Cadbury Egg Blondies White (Printable)

Chewy golden blondies filled with Cadbury Mini Eggs and topped with luscious white chocolate drizzle.

# What you'll need:

→ Dry Ingredients

01 - 2 cups all-purpose flour
02 - 1/2 teaspoon baking powder
03 - 1/4 teaspoon salt

→ Wet Ingredients

04 - 1 cup unsalted butter, melted and cooled
05 - 1 1/2 cups light brown sugar, packed
06 - 2 large eggs, room temperature
07 - 2 teaspoons pure vanilla extract

→ Add-Ins and Topping

08 - 1 cup Cadbury Mini Eggs, roughly chopped
09 - 1/2 cup white chocolate chips
10 - 1 teaspoon coconut oil or neutral oil

# Preparation steps:

01 - Preheat oven to 350°F. Line a 9x9-inch baking pan with parchment paper, leaving overhang for easy removal.
02 - In a medium bowl, whisk together flour, baking powder, and salt. Set aside.
03 - In a large bowl, whisk melted butter and brown sugar until smooth and glossy.
04 - Beat in eggs one at a time, then add vanilla extract and mix until combined.
05 - Gradually fold the dry ingredients into the wet mixture until just combined. Do not overmix.
06 - Gently fold in the chopped Cadbury Mini Eggs, reserving a few for topping if desired.
07 - Spread the batter evenly into the prepared pan. Sprinkle reserved Mini Eggs on top.
08 - Bake for 23 to 27 minutes, or until the edges are golden and a toothpick inserted into the center comes out with just a few moist crumbs.
09 - Allow to cool completely in the pan on a wire rack.
10 - Melt white chocolate chips with coconut oil in a microwave-safe bowl in 20-second intervals, stirring until smooth.
11 - Drizzle melted chocolate over cooled blondies.

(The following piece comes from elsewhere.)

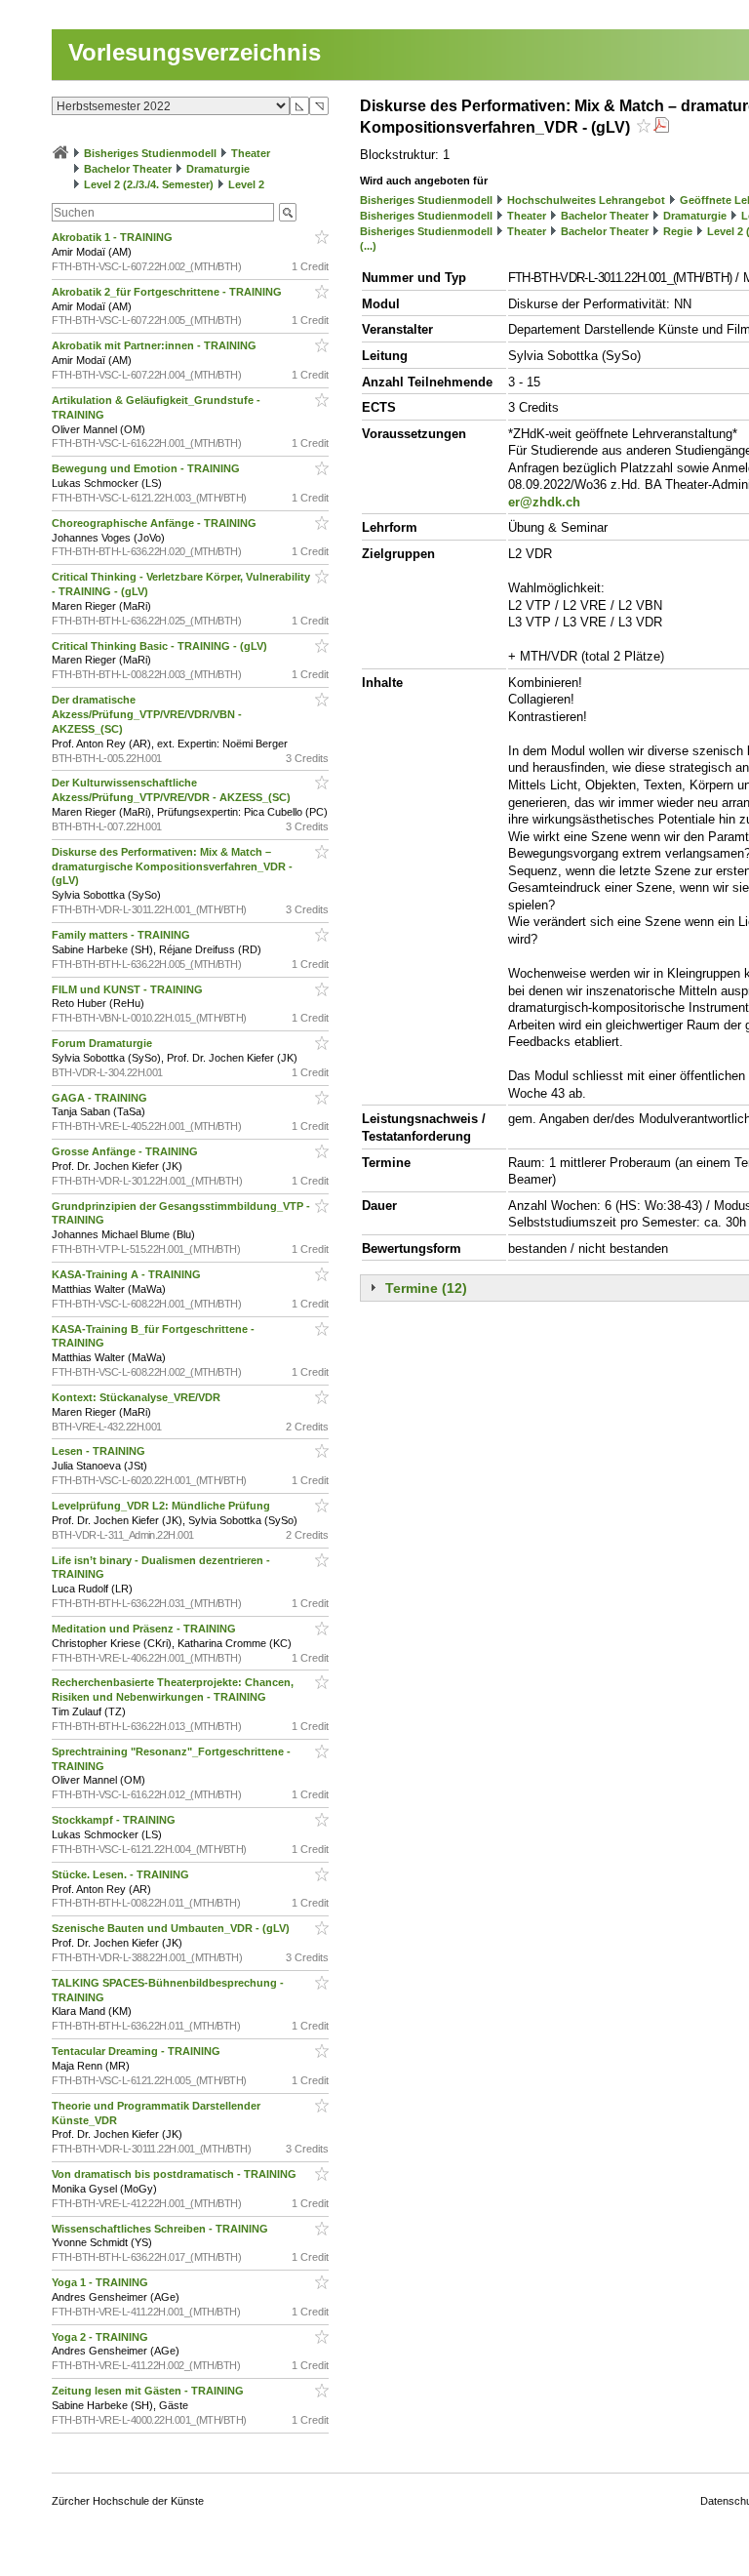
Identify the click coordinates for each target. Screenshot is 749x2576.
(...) (368, 246)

Lift blondies from the pan using parchment overhang, slice into 16 squares, and serve.

# Expert advice:

01 -
  • They're sturdy enough to pack in a lunchbox but soft enough to feel indulgent—no crumbling drama.
  • The chocolate pieces stay intact and colorful, so every bite feels like a little celebration.
  • One pan, minimal cleanup, and you've got dessert that actually impresses people.
02 -
  • Don't melt the butter while it's hot and pour it directly into eggs—you'll end up with scrambled eggs and regret, trust me on this one.
  • The white chocolate seizes if water gets into it, so make sure your bowl is completely dry and use coconut oil as your buffer.
03 -
  • Chop your Cadbury eggs right before folding them in—if they sit in the batter too long, they can leach color slightly, which is fine but less vibrant.
  • Invest in a bench scraper or offset spatula for spreading the batter evenly; it makes the final product look more polished and bakes more uniformly.